Vu les trois premiers matchs des Three Lions en coupe du monde 2026, la situation ne semble toujours pas s’améliorer. Le football que les anglais récitent n’a carrément rien à voir avec leurs talents intrinsèques. À ce rendement collectif globalement pauvre, s’ajoutent des incertitudes individuelles à certains axes, notamment aux postes d’arrière droit, de numéro 10 et d’ailier droit. Des incertitudes qui devraient normalement profiter aux Léopards.
La bonne nouvelle pour les anglais est que Jude Bellingham s’amuse jusque-là au poste de numéro 10, bien que des interrogations pertinentes se nourrissent encore sur son vrai positionnement. Pour une certaine opinion, le milieu de terrain du Réal Madrid est mieux en 8, aux côtés de Declan Rice qu’en 10 derrière Harry Kane. Cette controverse forme l’une des équations jusque-là irrésolues dans l’équipe d’Angleterre.
L’autre petit point faible côté anglais se situe sur l’aile droite de son attaque, du fait notamment de la méforme physique de Bukayo Saka.
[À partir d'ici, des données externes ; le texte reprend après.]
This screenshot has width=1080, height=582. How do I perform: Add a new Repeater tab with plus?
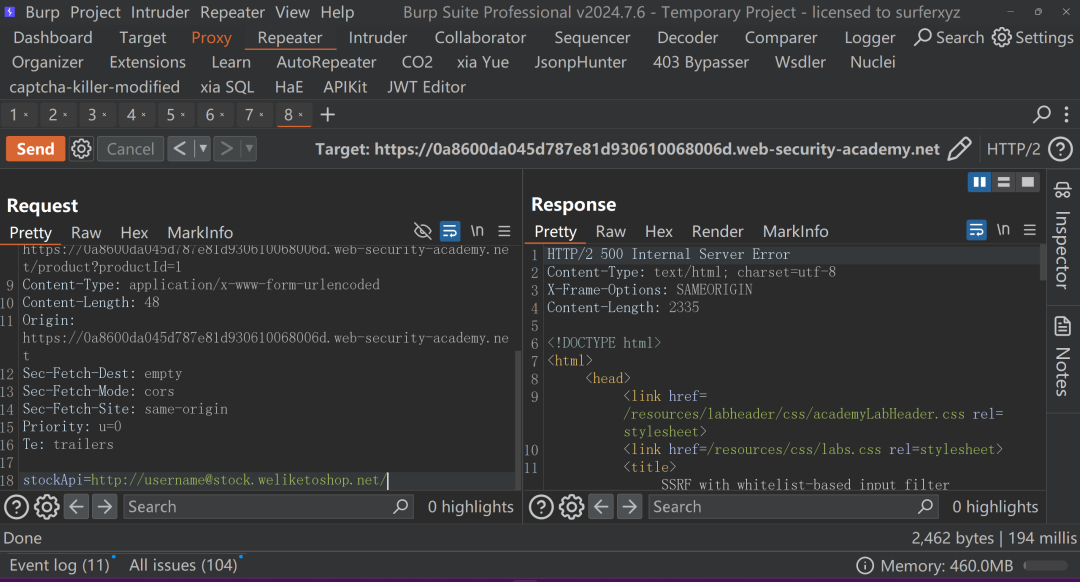(x=328, y=115)
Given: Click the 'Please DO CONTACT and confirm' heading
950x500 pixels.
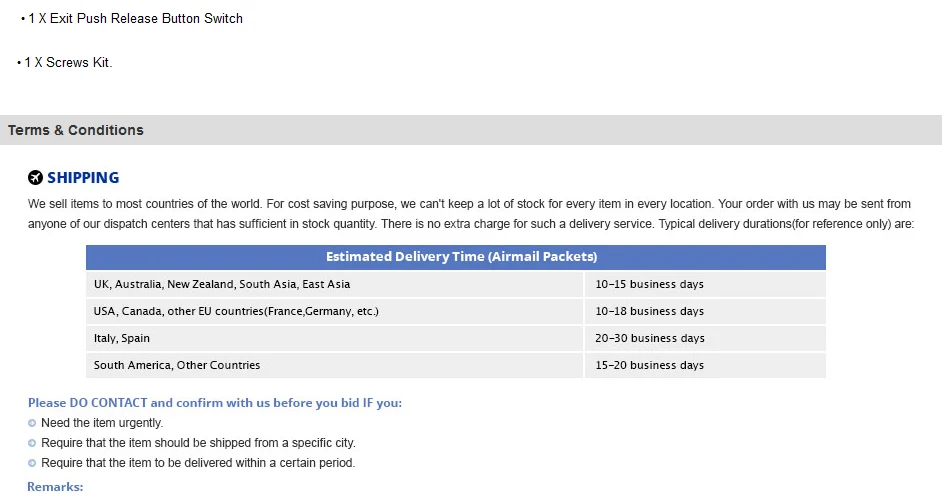Looking at the screenshot, I should coord(214,403).

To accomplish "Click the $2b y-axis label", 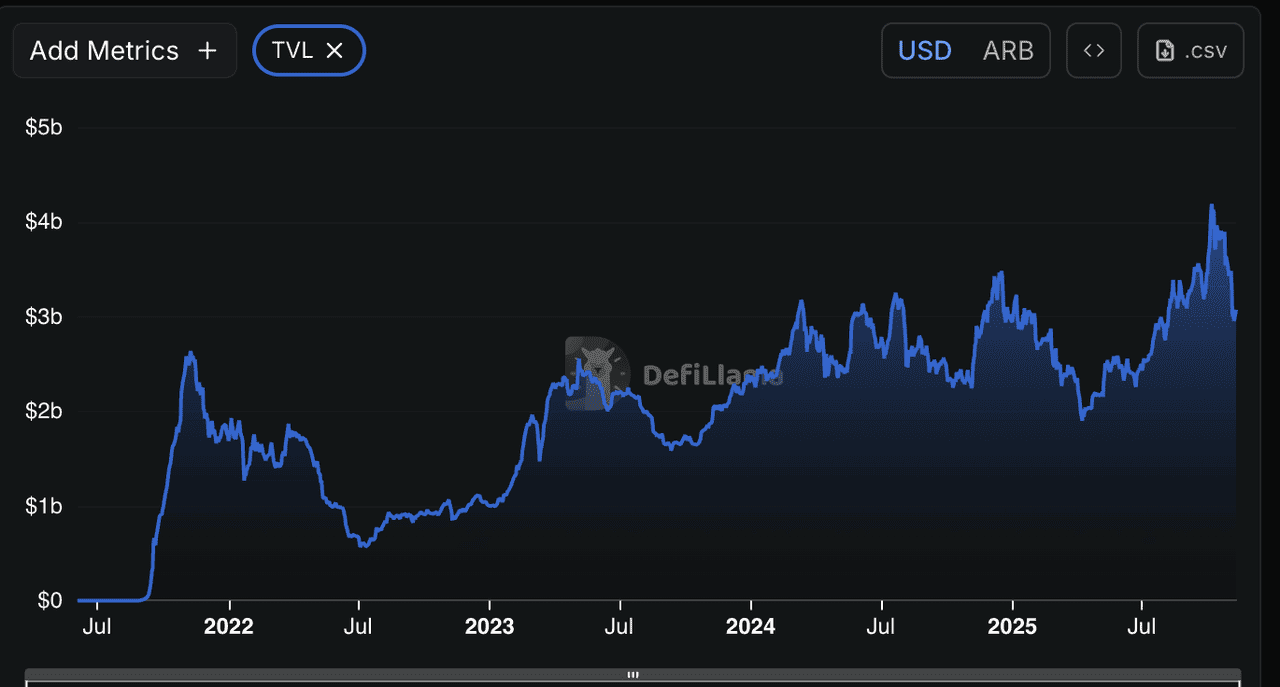I will (x=43, y=411).
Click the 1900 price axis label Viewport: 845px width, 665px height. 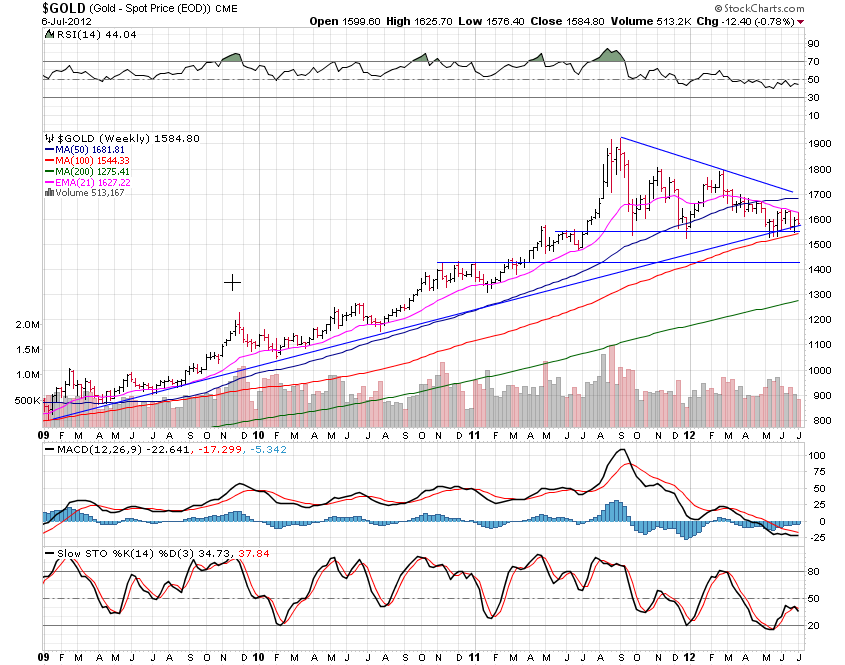tap(820, 144)
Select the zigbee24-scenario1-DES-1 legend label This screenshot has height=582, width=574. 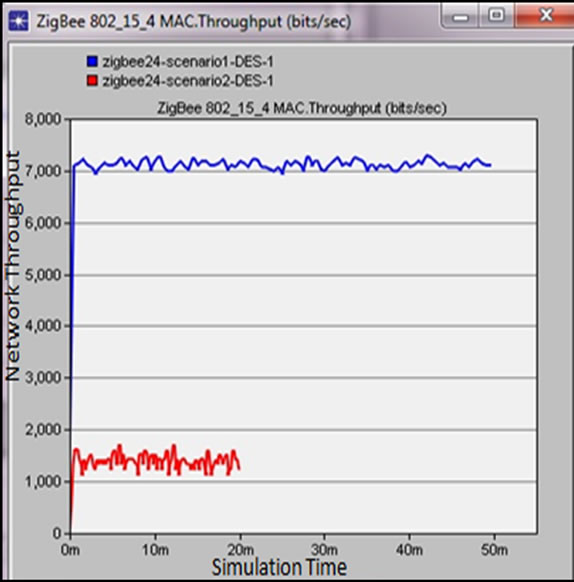pos(188,62)
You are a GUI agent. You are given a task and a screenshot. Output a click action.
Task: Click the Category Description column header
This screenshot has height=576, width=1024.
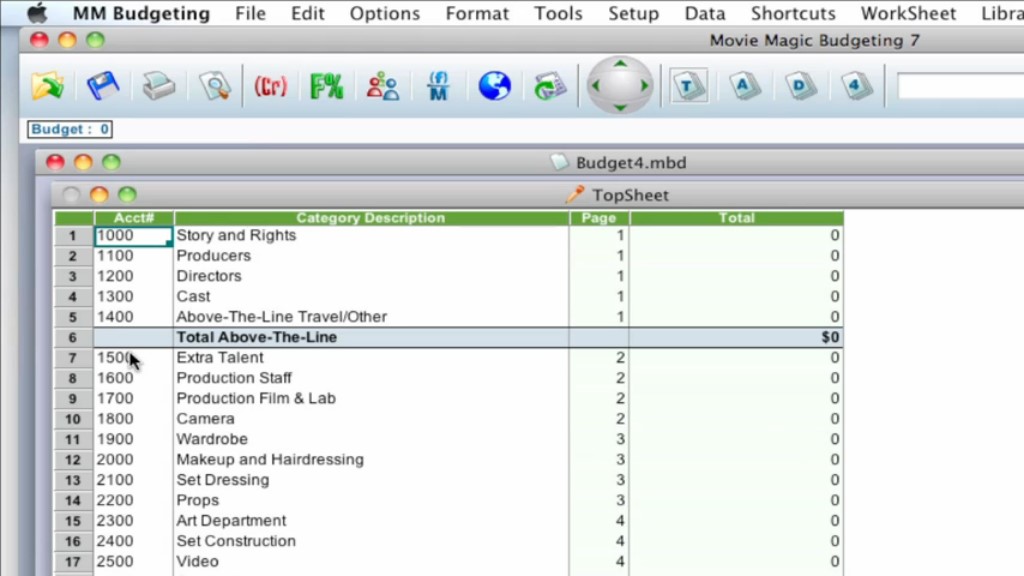[x=370, y=218]
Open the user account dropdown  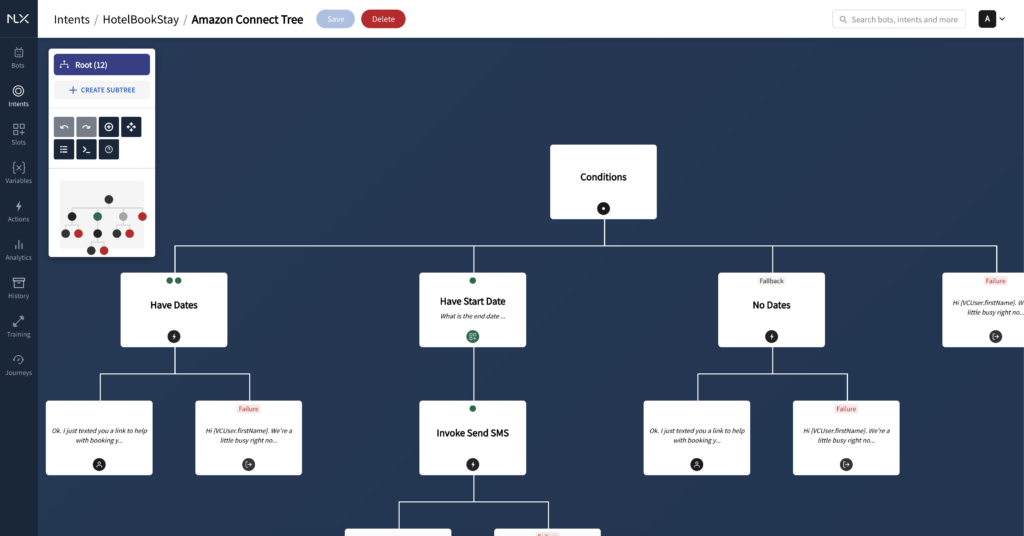[992, 19]
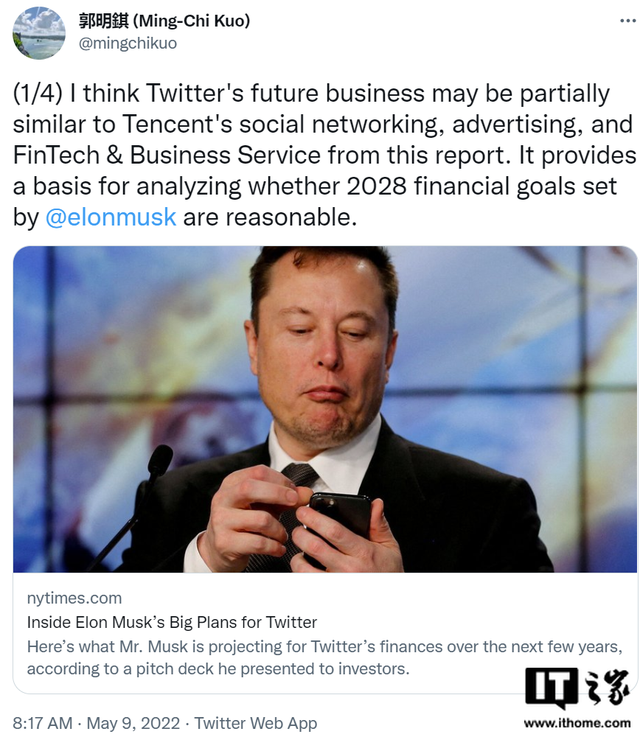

Trop souvent blessé cette saison, le petit piment d’Arsenal qui s’est, au fil des années imposé sur le côté droit de l’attaque de l’équipe d’Angleterre n’a toujours pas repris ses vraies capacités physiques. Une véritable valeur offensive de moins pour Thomas Tuchel, qui de ce fait, n’a d’autres choix que reposer de fois sur un Noni Madueke tranchant mais inefficace.

En revanche, la plus grosse incertitude des anglais se situe au poste d’arrière droit où, avec la blessure de Reece James en pleine compétition a totalement brouillé les cartes de Thomas Tuchel. Lui qui s’était déjà privé des services de Trent Alexander-Arnoolt. En cas de non rétablissement du capitaine de Chelsea, c’est décidément Jarell Quansah dont le profil est plus défensif, et donc incohérent à l’approche des Three Lions face à la RDC qui sera choisi.